Richard Ness wrote a book about journalism movies around 20 years, and in recent years he started work on a second edition. He said the first edition analyzed more than 2,000 films, and he was up to around 4,500 films for the second edition when the publisher stepped in and suggested he scale it back.
“We decided to focus on the key films that somebody wanting to learn about journalists in movies would look at,” said Ness, who is a professor of film studies in the Department of English at Western Illinois University.
“So we narrowed down the 4,500 films to about 500 that we felt were the ones that really dealt with journalism issues.”
The result is “Encyclopedia of Journalists on Film.”
Ness said the book includes entries about the basics, such as “Citizen Kane,” “All the President’s Men,” and “Spotlight.” But he said it delves deeper than that.
“I also tried to put in some films that maybe people wouldn’t necessarily think of immediately but either represent trends in journalism films or represented maybe things from another culture or another country that kind of showed the universality of how journalism is treated,” he said.
He said journalists seem to be represented in all genres of film.

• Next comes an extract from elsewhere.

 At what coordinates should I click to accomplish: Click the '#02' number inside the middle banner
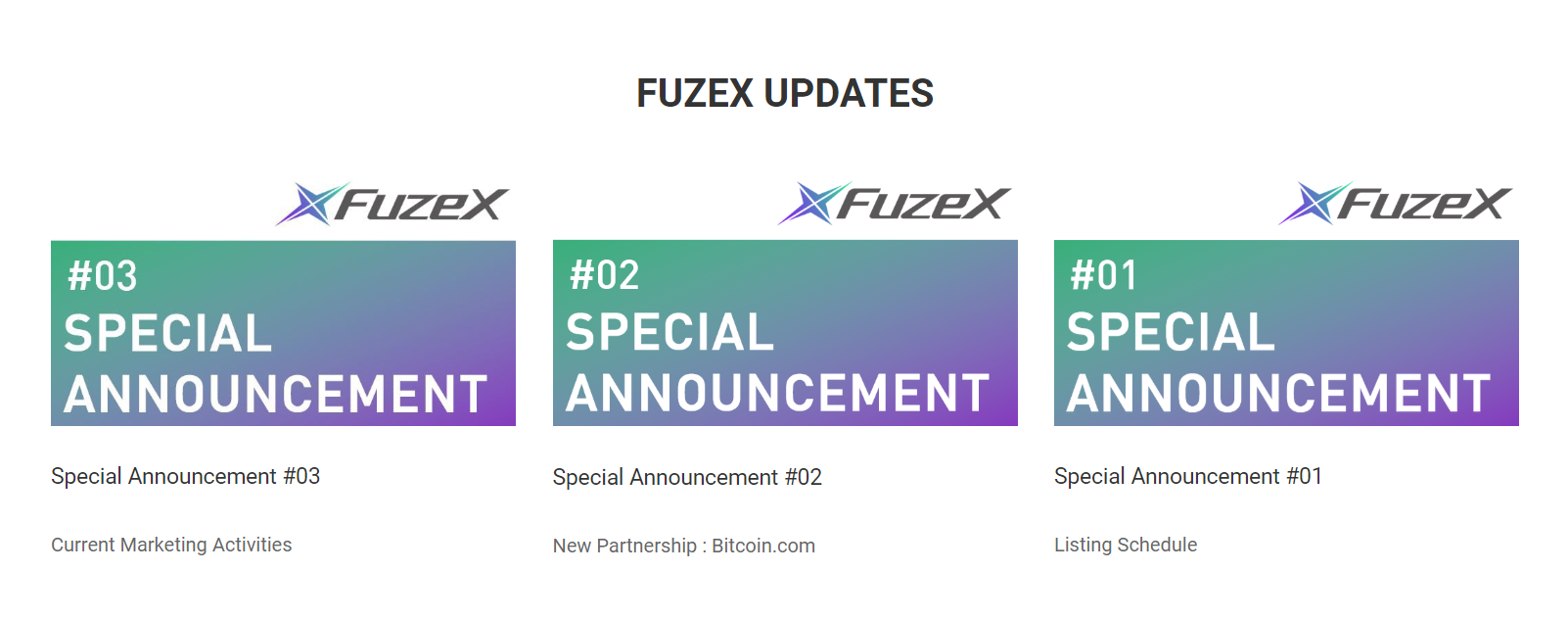pos(605,275)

He believes that’s because so many plots include a quest for truth.
“I think it represents this value of our society that we want the truth eventually to come out. We’re living through it right now. We’re seeing it play out on television today,” Ness said.
“And there are a lot of attempts to manipulate it or to gloss it over or to disguise it or hide it, but eventually it seems like it emerges. And journalists I think are key to accomplishing that.”

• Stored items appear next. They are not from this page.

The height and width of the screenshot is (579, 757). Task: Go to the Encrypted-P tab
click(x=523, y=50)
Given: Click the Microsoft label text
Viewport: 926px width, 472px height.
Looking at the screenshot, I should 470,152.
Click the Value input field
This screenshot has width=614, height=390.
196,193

Ness said the book lists the films in alphabetical order, like an encyclopedia. He said the earlier book listed films in chronological order and included entries about films with journalists no matter how large or small the character’s role.
Ness also recently wrote an article about India remakes of Frank Capra films. It was published by The Image of the Journalist in Popular Culture, which is a project of The Norman Lear Center at the USC Annenberg School for Communication and Journalism.